Elle songea qu’elle parcourait l’Italie avec sa nouvelle protectrice. Un soleil éclatant dorait des campagnes délicieuses, un temple antique parfaitement conservé embellissait encore ces lieux charmans. Palmira, curieuse de l’admirer de près, entraîne son amie avec elle. À peine y sont-elles entrées qu’un nuage épais obscurcit l’horizon, que le tonnerre retentit. Le temple tremble, et s’écroule bientôt. Madame de Saint-André disparaît, et Palmira, éperdue, se trouve seule parmi les ruines. Elle ne sait où porter ses pas. Les campagnes sont submergées.

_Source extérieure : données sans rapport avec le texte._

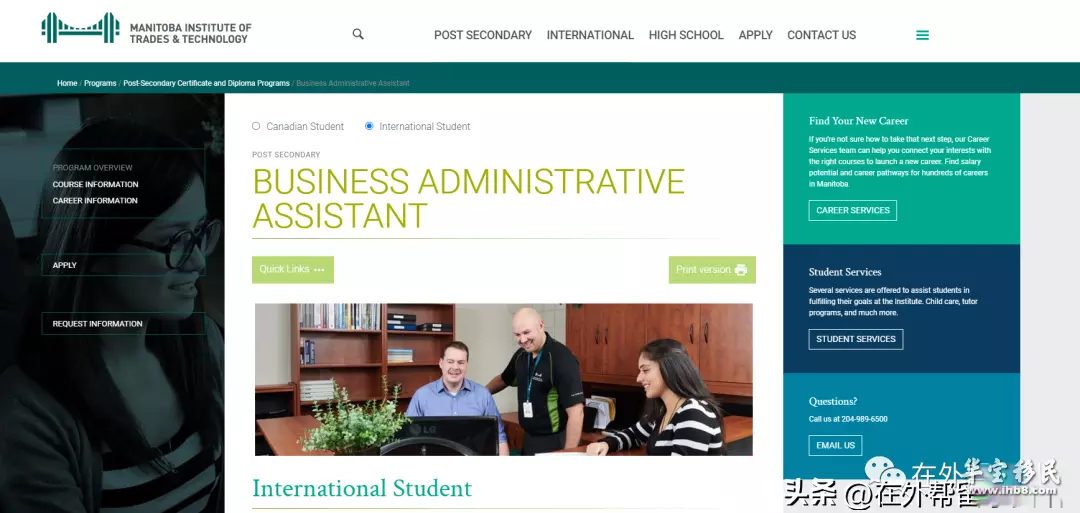Click Apply in the top navigation

coord(756,35)
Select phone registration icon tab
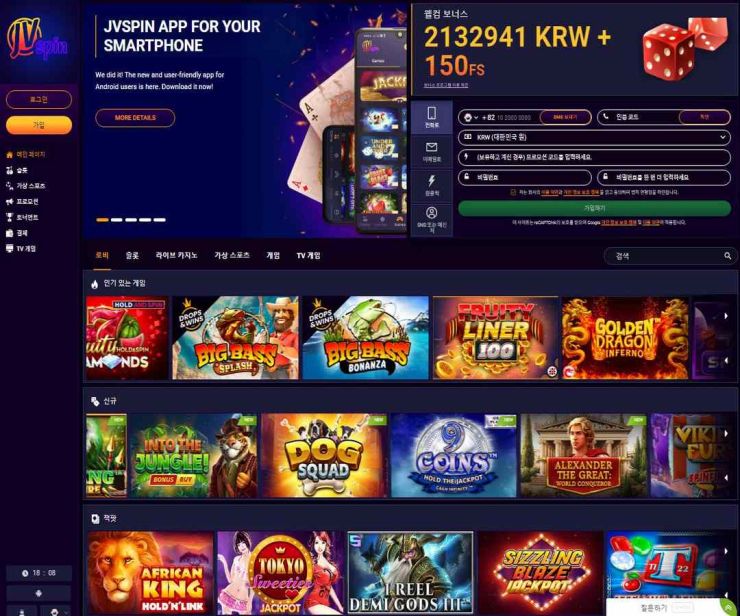 (x=431, y=118)
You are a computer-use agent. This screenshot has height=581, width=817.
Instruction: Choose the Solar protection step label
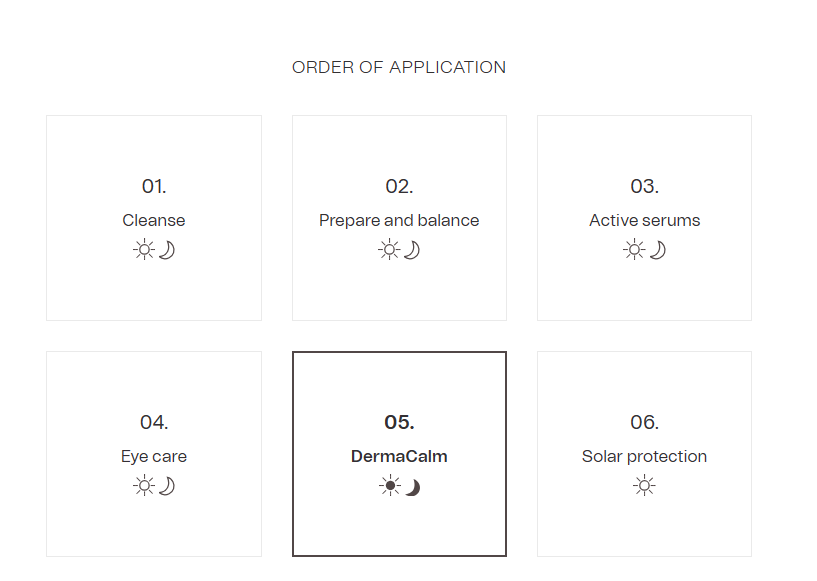644,456
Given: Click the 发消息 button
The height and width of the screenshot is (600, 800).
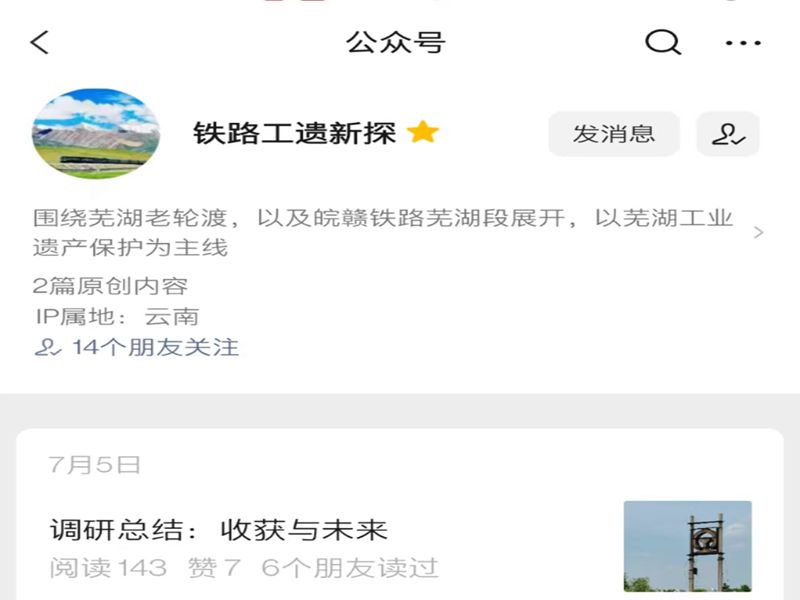Looking at the screenshot, I should coord(614,134).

Un vaste lac s’offre uniquement à ses regards ; elle est prête à s’y précipiter : une frêle nacelle paraît sur la surface des eaux ; elle est dirigée par un homme entre deux âges, d’une figure sinistre, quoique assez régulière ; son langage est fleuri et doux. Il exhorte Palmira à se confier à lui, elle s’y décide ; il la conduit dans un palais magnifique, où il la poursuit par-tout. Vainement, voudrait-elle le fuir, elle retombe toujours dans sa puissance. Un jour elle touche à des colonnes d’or massif qui décoraient son lit, cet or se ternit ; ses pieds délicats marchent sur le marbre, il perd son éclatante blancheur ; elle se regarde dans une glace, et s’apperçoit que le coloris de sa beauté est entièrement effacé. Ses vêtemens sont couverts de cendres, la terre lui paraît voilée d’un crêpe épais : suis-je l’enfant maudit de la nature ? s’écrie-t-elle pénétrée d’horreur. Son étonnement, sa terreur, sont suspendus un moment. Elle entend des hymnes d’alégresse, elle voit dresser un banquet splendide. Des breuvages délicieux sont déjà versés dans des coupes de vermeil, elle se saisit d’un de ces vases, et en boit toute la liqueur ; par un effet d’ivresse ou d’autre cause, elle s’endort, et se réveille près de sa mère, habitant des bocages enchanteurs. Elle éprouve un calme parfait ; elle voit encore dans le lointain le palais où d’affreux prodiges se sont opérés pour elle : elle y distingue Simplicia, et Abel, qui pleurent de ne pas l’y retrouver. Elle sourit à leurs larmes, et leur dit : Consolez-vous, ma Simplicia, ainsi que vous, mon cher Abel, ici, je ne serai plus humiliée, persécutée, ni souillée.

Ce songe cessa de l’agiter vers la fin de la nuit ; elle en passa le reste dans le plus profond sommeil, et ne se réveilla qu’assez tard. Alors il se retraça à sa mémoire dans tous ses détails ; elle en frissonna malgré elle : mais, dégagée de toute espèce de superstition, et ayant répété souvent que c’était bien assez des afflictions réelles de la vie, sans s’affecter encore des caprices nocturnes de l’imagination, elle ne s’appesantit pas beaucoup sur ce rêve bizarre et frappant. La journée se passa en préparatifs de départ.